RECORDS PROVIDED Block Start

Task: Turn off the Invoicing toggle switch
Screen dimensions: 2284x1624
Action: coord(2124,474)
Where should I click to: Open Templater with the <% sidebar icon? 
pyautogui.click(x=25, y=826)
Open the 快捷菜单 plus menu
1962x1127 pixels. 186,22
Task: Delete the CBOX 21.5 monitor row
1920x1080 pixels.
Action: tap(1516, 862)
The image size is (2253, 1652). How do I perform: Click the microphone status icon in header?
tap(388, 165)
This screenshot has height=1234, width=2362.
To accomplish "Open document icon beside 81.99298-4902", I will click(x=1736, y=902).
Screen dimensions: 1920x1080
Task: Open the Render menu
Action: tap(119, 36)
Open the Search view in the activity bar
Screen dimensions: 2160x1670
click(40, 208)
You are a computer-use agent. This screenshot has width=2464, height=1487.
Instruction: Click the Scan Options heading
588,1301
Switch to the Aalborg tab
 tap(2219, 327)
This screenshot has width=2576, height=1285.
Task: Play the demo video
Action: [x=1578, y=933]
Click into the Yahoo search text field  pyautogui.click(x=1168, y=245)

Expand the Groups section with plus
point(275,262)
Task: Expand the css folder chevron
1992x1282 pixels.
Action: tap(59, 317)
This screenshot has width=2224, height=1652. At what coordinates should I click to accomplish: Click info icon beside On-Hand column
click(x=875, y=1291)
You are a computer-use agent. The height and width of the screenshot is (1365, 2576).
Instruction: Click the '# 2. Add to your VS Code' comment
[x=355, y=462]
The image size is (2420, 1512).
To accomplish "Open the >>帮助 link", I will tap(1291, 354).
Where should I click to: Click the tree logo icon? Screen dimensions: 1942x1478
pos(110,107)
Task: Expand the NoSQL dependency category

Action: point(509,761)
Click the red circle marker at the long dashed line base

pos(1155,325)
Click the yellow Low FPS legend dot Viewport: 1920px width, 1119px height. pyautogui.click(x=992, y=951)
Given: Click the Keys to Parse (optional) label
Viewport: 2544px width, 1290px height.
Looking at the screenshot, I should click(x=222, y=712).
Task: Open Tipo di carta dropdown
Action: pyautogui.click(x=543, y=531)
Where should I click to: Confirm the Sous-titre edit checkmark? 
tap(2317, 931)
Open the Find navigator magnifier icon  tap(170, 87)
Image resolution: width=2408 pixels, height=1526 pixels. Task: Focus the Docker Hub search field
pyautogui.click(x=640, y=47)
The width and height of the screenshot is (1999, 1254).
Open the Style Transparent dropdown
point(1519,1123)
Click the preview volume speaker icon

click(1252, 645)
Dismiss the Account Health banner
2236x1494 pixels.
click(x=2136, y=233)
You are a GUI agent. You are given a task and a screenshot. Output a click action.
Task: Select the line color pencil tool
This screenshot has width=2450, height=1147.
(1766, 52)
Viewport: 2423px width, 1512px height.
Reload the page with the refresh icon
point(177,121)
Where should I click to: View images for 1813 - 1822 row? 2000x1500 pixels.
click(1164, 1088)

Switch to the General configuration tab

RECORDS PROVIDED Block End

WHAT THIS TASK INVOLVES |
Repeat the data. Every word must match.

RESULT BELOW |
Task: Turn off the Invoicing toggle switch
Screen dimensions: 2284x1624
Action: coord(2124,474)
Where should I click to: Open Templater with the <% sidebar icon? 
pyautogui.click(x=25, y=826)
Open the 快捷菜单 plus menu
1962x1127 pixels. 186,22
Task: Delete the CBOX 21.5 monitor row
1920x1080 pixels.
Action: tap(1516, 862)
The image size is (2253, 1652). How do I perform: Click the microphone status icon in header?
tap(388, 165)
This screenshot has height=1234, width=2362.
To accomplish "Open document icon beside 81.99298-4902", I will click(x=1736, y=902).
Screen dimensions: 1920x1080
Task: Open the Render menu
Action: tap(119, 36)
Open the Search view in the activity bar
Screen dimensions: 2160x1670
click(40, 208)
You are a computer-use agent. This screenshot has width=2464, height=1487.
Instruction: Click the Scan Options heading
588,1301
Switch to the Aalborg tab
 tap(2219, 327)
This screenshot has width=2576, height=1285.
Task: Play the demo video
Action: [x=1578, y=933]
Click into the Yahoo search text field  pyautogui.click(x=1168, y=245)

Expand the Groups section with plus
point(275,262)
Task: Expand the css folder chevron
1992x1282 pixels.
Action: tap(59, 317)
This screenshot has width=2224, height=1652. At what coordinates should I click to accomplish: Click info icon beside On-Hand column
click(x=875, y=1291)
You are a computer-use agent. The height and width of the screenshot is (1365, 2576).
Instruction: Click the '# 2. Add to your VS Code' comment
[x=355, y=462]
The image size is (2420, 1512).
To accomplish "Open the >>帮助 link", I will tap(1291, 354).
Where should I click to: Click the tree logo icon? Screen dimensions: 1942x1478
pos(110,107)
Task: Expand the NoSQL dependency category

Action: point(509,761)
Click the red circle marker at the long dashed line base

pos(1155,325)
Click the yellow Low FPS legend dot Viewport: 1920px width, 1119px height. pyautogui.click(x=992, y=951)
Given: Click the Keys to Parse (optional) label
Viewport: 2544px width, 1290px height.
Looking at the screenshot, I should click(x=222, y=712).
Task: Open Tipo di carta dropdown
Action: pyautogui.click(x=543, y=531)
Where should I click to: Confirm the Sous-titre edit checkmark? 
tap(2317, 931)
Open the Find navigator magnifier icon  tap(170, 87)
Image resolution: width=2408 pixels, height=1526 pixels. Task: Focus the Docker Hub search field
pyautogui.click(x=640, y=47)
The width and height of the screenshot is (1999, 1254).
Open the Style Transparent dropdown
point(1519,1123)
Click the preview volume speaker icon

click(1252, 645)
Dismiss the Account Health banner
2236x1494 pixels.
click(x=2136, y=233)
You are a GUI agent. You are given a task and a screenshot. Output a click action.
Task: Select the line color pencil tool
This screenshot has width=2450, height=1147.
(1766, 52)
Viewport: 2423px width, 1512px height.
Reload the page with the refresh icon
point(177,121)
Where should I click to: View images for 1813 - 1822 row? 2000x1500 pixels.
click(1164, 1088)

Switch to the General configuration tab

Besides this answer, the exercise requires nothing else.